化粧品メーカーだからこそ生まれた環境技術があります。

私のいるグループは、様々な研究分野から集まった研究員が、自分のバックボーンをベースに、化粧品の生産から廃棄までのあらゆるシーンにおいて環境に貢献できる技術を開発する部署です。私は10年間スキンケア製品の研究開発をしてきましたが、あらためてエコロジーの視点で製品を見つめてみると、改善すべき点が山ほど見えてきたのです。そのひとつが、乳液の製造プロセスでした。

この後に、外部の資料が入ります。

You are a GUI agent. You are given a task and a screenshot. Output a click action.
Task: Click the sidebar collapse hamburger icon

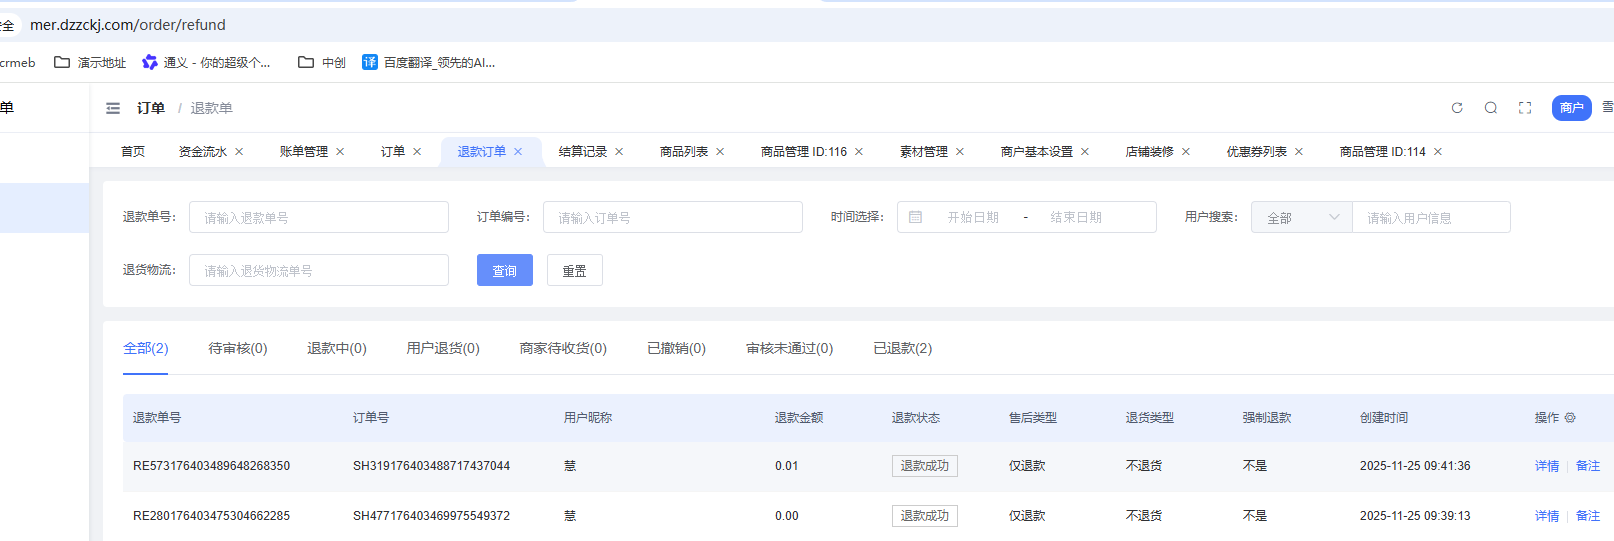(x=113, y=108)
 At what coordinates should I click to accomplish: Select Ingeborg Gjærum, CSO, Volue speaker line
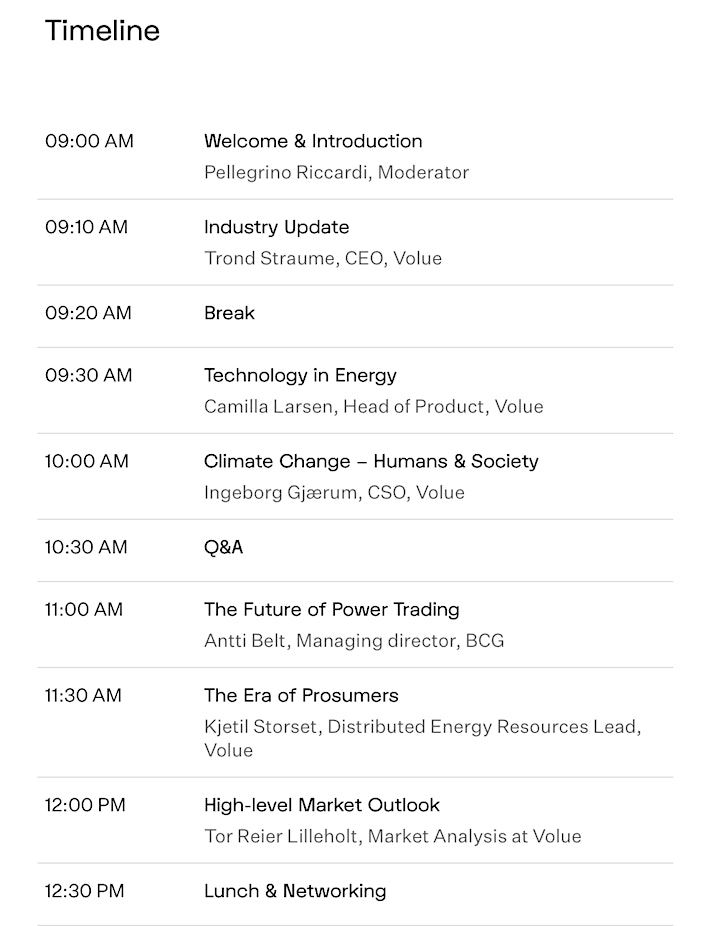coord(334,492)
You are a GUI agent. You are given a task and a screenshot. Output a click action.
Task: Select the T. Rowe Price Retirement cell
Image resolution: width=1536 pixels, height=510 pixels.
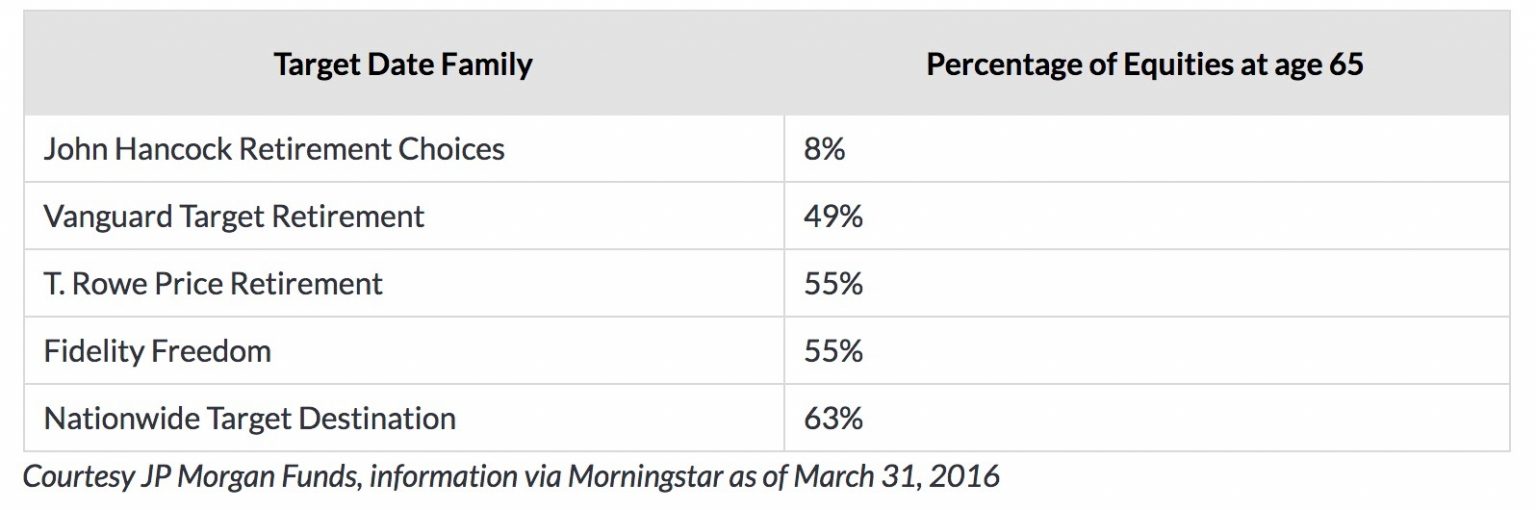(213, 284)
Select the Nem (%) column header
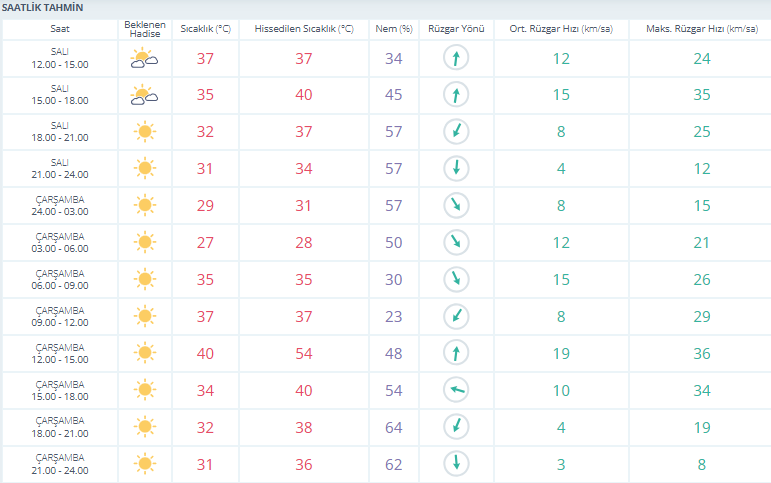771x483 pixels. pos(393,29)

「すべての原料を加熱し乳化させた後、冷やす」というのが従来の製造プロセス。でも熱してまた冷やすのはエネルギーがもったいない、このロスをなんとかしたいと思いました。解決のヒントは、アイスコーヒー。熱くて濃いコーヒーを氷の入ったグラスに注いで薄めて冷やす、この原理と同じように「熱くて濃い乳液」をつくり、常温の水で薄めればいい。しかし、いざ実験をしてみると乳液の粘度にならず、固いクリーム状になってしまう。水と油を混ぜる際の最適な比率や温度の調整をひたすら繰り返す、さらに実験上はうまくいっても、工場ではうまくいかない。それでも決して諦めることなく研究と生産それぞれの知識とノウハウを結集し、丸2年かけて、やっと実用化にこぎつけました。

加熱と冷却を伴うプロセスは、化粧品の製造に限ったことではありません。他の製造業もこの技術を用いれば、もっと大きな環境効果につながります。化粧品メーカーの技術が、環境に貢献できることはまだまだある。これが資生堂の環境技術、と胸を張れる技術開発に、これからも挑戦していきたいですね。

つくるプロセスをエコにする、という新しい視点。

乳液の製造は、水や保湿剤、油分などすべての原料を加熱し、乳化させた後に熱交換器で冷却する方法が長年の常識となっていました。しかしエコの視点で見つめ直すと、加熱や冷却に要するエネルギーが多大であることに気づいたのです。そこで、ほんの一部の原料のみを加熱し「濃い乳液」を作り、残りの常温の原料と混ぜて自然に冷ます製造プロセスにしました。

このことで、製造時に21.7トン(年間)のCO2排出量を削減できる見込みです※。さらに製造プロセスを単純化することで製造時間の削減にもつながりました。

通常は新しい技術を開発する場合、特別な原材料や設備の導入を伴うことが多いのですが、この技術は新たな投資がいらず、すぐに活用できることも大きな利点。低エネルギー製造は現在、ばら園ローズボディーミルクRXに活かされています。他の製品にも順次導入していく予定です。